------ EXTRACT PROVIDED

The U.S. Food and Drug Administration on Wednesday authorized booster doses of the COVID-19 vaccines from Moderna Inc and Johnson & Johnson, and said Americans can choose a different shot from their original inoculation as a booster, Trend reports citing Reuters.
That means all three vaccines authorized in the United States can also be given as boosters to some groups.
"The availability of these authorized boosters is important for continued protection against COVID-19 disease," acting FDA Commissioner Janet Woodcock said in a statement. She noted that data suggests vaccine effectiveness may wane over time in some fully vaccinated people.
The decision paves the way for millions in the United States to get the additional protection as the highly contagious Delta variant of the virus causes breakthrough infections among some who are fully vaccinated.
The agency previously authorized boosters of the Pfizer Inc (PFE.N) COVID-19 vaccine developed with German partner BioNTech SE at least six months after the first round of shots to increase protection for people aged 65 and older, those at risk of severe disease and those who are exposed to the virus through their work.
Last week, an advisory panel to the FDA voted to recommend a third round of shots of the Moderna vaccine for the same groups. Moderna's booster is half the strength of the shots administered for the company's initial series of inoculations.
The panel also recommended a second shot of the J&J vaccine for all recipients of the one-dose inoculation at least two months after receiving their first.

------------
------ GIVEN MATERIAL

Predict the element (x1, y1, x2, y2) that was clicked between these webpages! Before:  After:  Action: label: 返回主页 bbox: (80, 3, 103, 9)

------------

### WORK REQUEST
Answer these from the COVID-19 booster article above:
(a) Who is named as acting FDA Commissioner?
(b) How strong is Moderna's booster compared with the shots in its initial series?
(c) How long after the first J&J shot did the panel recommend a second one?

### TASK RESULT
(a) Janet Woodcock
(b) Half the strength
(c) At least two months